EXCERPT TO READ:
Segment Open
Letters to the Editor

Letters to the editor: May 15

Nurses in forefront of health care policy

As National Nurses Week comes to an end, it is so gratifying to see the leading role of nurses in our health-care system.

We are scientists, leaders and caregivers who are collaborating with our health-care leaders and partners to identify innovative, compassionate and evidence-based solutions that will enable so many to live longer, stronger and healthier lives.

National nursing organizations are working relentlessly to elevate the role of nurses at local, state and federal levels.

It was deeply satisfying to learn that Oregon's Sen. Jeff Merkley and West Virginia's Sen. Shelley Moore Capito introduced the bipartisan National Nurse Act of 2015, which would designate a National Nurse for Public Health.

At the University of Kentucky, we are preparing nurse leaders who are resilient, collaborative, responsive and have the courage to drive health policy when the odds seemed stacked against us.

We are the largest health profession, over 3.2 million registered nurses strong, and we stand positioned to provide a uniting national voice to transform the lives of our patients, families, communities and systems.

Now more than ever, we have a responsibility to promote prevention, help improve outcomes and guide local, state and national initiatives to address our most pressing and challenging health problems.

Janie Heath

Dean and Warwick Professor of Nursing

University of Kentucky College of Nursing

Scott prepared for job

While serving on the Kentucky Supreme Court, I observed the endless energy and brilliant intellect of Deputy Chief Justice Will T. Scott.

He was a source of wisdom for the entire commonwealth in the finest spirit of public service. I enthusiastically support him for governor because he, much more than all other candidates, has an unmatched record of meaningful achievements on many levels of public service.

In addition to being a decorated Vietnam veteran, he has worked as a prosecutor, a circuit judge, a public defender, a seasoned trial attorney and a Kentucky Supreme Court justice.

These real-life experiences have prepared him well to assume the greater responsibility of governor. Scott has proven himself to be truly a man of our times and a protector of Kentucky values.

J. W. "Bill" Graves


Comer can break gridlock

Kentuckians are sick and tired of gridlock in Frankfort. Republican candidates for governor make many promises without explaining how they are going to get specific legislation through the Democratic House.
Segment Closed
TASK DETAILS:
Answer these about the letters to the editor:
1. How many registered nurses does the nursing letter say the profession has?
2. Which two senators introduced the National Nurse Act of 2015?
3. Will T. Scott is called a decorated veteran of which war?

RAW DATA:
Segment Open
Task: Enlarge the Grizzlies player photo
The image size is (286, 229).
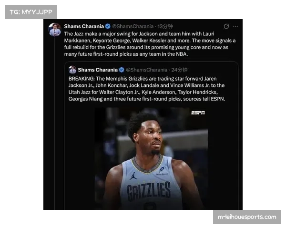Action: (151, 157)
Segment Closed
ANSWER TO THIS PROBLEM:
1. Over 3.2 million.
2. Sen. Jeff Merkley of Oregon and Sen. Shelley Moore Capito of West Virginia.
3. Vietnam.